Prompt:
Return the data that follows exactly, with each line intact.

Task inputs:
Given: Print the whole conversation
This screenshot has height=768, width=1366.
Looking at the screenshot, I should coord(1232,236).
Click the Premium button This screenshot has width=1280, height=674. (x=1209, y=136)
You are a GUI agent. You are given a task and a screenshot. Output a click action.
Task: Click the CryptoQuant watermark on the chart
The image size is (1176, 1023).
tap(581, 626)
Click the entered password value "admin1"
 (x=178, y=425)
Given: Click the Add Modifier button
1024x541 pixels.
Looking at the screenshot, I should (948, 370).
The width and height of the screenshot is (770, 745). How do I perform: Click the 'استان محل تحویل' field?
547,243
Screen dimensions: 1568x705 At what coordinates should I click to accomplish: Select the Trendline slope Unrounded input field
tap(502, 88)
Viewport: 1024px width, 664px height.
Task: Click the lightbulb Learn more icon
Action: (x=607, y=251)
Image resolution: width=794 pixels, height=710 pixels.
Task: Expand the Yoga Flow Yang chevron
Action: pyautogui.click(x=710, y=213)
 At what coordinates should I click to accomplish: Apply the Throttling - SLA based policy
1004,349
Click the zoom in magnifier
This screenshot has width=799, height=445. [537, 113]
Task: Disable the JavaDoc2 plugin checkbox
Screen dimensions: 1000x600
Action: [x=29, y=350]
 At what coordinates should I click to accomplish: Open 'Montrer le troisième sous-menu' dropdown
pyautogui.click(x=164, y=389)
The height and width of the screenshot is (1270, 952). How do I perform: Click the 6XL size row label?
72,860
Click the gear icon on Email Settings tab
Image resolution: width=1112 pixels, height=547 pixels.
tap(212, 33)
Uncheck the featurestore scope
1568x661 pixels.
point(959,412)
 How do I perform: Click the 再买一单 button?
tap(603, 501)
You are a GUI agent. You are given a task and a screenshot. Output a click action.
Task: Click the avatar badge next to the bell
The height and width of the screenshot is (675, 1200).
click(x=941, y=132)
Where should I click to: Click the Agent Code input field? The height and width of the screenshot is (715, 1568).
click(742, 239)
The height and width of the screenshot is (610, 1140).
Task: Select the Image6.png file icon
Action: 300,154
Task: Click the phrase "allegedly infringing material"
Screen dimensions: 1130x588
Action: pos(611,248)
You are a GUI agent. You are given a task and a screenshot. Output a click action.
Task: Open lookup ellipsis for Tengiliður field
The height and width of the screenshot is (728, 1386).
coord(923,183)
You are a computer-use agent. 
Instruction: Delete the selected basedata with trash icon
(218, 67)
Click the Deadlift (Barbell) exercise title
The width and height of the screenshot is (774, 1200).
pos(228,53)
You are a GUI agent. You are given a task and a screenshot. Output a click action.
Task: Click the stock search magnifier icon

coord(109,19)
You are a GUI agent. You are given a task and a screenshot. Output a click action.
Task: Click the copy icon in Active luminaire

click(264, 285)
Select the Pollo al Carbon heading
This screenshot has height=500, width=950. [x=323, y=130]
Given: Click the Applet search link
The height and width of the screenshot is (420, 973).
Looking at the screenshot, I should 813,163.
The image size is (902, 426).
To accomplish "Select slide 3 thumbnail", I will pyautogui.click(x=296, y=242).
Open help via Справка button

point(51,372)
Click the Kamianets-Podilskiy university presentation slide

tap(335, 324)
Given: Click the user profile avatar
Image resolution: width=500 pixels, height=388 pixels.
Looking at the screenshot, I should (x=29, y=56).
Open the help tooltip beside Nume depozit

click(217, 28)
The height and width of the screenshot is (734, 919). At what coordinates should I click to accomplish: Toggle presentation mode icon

Task result:
Given: Print the whole conversation
This screenshot has height=768, width=1366.
Looking at the screenshot, I should coord(1232,236).
Click the Premium button This screenshot has width=1280, height=674. (x=1209, y=136)
You are a GUI agent. You are given a task and a screenshot. Output a click action.
Task: Click the CryptoQuant watermark on the chart
The image size is (1176, 1023).
tap(581, 626)
Click the entered password value "admin1"
 (x=178, y=425)
Given: Click the Add Modifier button
1024x541 pixels.
Looking at the screenshot, I should (948, 370).
The width and height of the screenshot is (770, 745). How do I perform: Click the 'استان محل تحویل' field?
547,243
Screen dimensions: 1568x705 At what coordinates should I click to accomplish: Select the Trendline slope Unrounded input field
tap(502, 88)
Viewport: 1024px width, 664px height.
Task: Click the lightbulb Learn more icon
Action: (x=607, y=251)
Image resolution: width=794 pixels, height=710 pixels.
Task: Expand the Yoga Flow Yang chevron
Action: pyautogui.click(x=710, y=213)
 At what coordinates should I click to accomplish: Apply the Throttling - SLA based policy
1004,349
Click the zoom in magnifier
This screenshot has width=799, height=445. [537, 113]
Task: Disable the JavaDoc2 plugin checkbox
Screen dimensions: 1000x600
Action: [x=29, y=350]
 At what coordinates should I click to accomplish: Open 'Montrer le troisième sous-menu' dropdown
pyautogui.click(x=164, y=389)
The height and width of the screenshot is (1270, 952). How do I perform: Click the 6XL size row label?
72,860
Click the gear icon on Email Settings tab
Image resolution: width=1112 pixels, height=547 pixels.
tap(212, 33)
Uncheck the featurestore scope
1568x661 pixels.
point(959,412)
 How do I perform: Click the 再买一单 button?
tap(603, 501)
You are a GUI agent. You are given a task and a screenshot. Output a click action.
Task: Click the avatar badge next to the bell
The height and width of the screenshot is (675, 1200).
click(x=941, y=132)
Where should I click to: Click the Agent Code input field? The height and width of the screenshot is (715, 1568).
click(742, 239)
The height and width of the screenshot is (610, 1140).
Task: Select the Image6.png file icon
Action: 300,154
Task: Click the phrase "allegedly infringing material"
Screen dimensions: 1130x588
Action: pos(611,248)
You are a GUI agent. You are given a task and a screenshot. Output a click action.
Task: Open lookup ellipsis for Tengiliður field
The height and width of the screenshot is (728, 1386).
coord(923,183)
You are a computer-use agent. 
Instruction: Delete the selected basedata with trash icon
(218, 67)
Click the Deadlift (Barbell) exercise title
The width and height of the screenshot is (774, 1200).
pos(228,53)
You are a GUI agent. You are given a task and a screenshot. Output a click action.
Task: Click the stock search magnifier icon

coord(109,19)
You are a GUI agent. You are given a task and a screenshot. Output a click action.
Task: Click the copy icon in Active luminaire

click(264, 285)
Select the Pollo al Carbon heading
This screenshot has height=500, width=950. [x=323, y=130]
Given: Click the Applet search link
The height and width of the screenshot is (420, 973).
Looking at the screenshot, I should 813,163.
The image size is (902, 426).
To accomplish "Select slide 3 thumbnail", I will pyautogui.click(x=296, y=242).
Open help via Справка button

point(51,372)
Click the Kamianets-Podilskiy university presentation slide

tap(335, 324)
Given: Click the user profile avatar
Image resolution: width=500 pixels, height=388 pixels.
Looking at the screenshot, I should (x=29, y=56).
Open the help tooltip beside Nume depozit

click(217, 28)
The height and width of the screenshot is (734, 919). At what coordinates should I click to accomplish: Toggle presentation mode icon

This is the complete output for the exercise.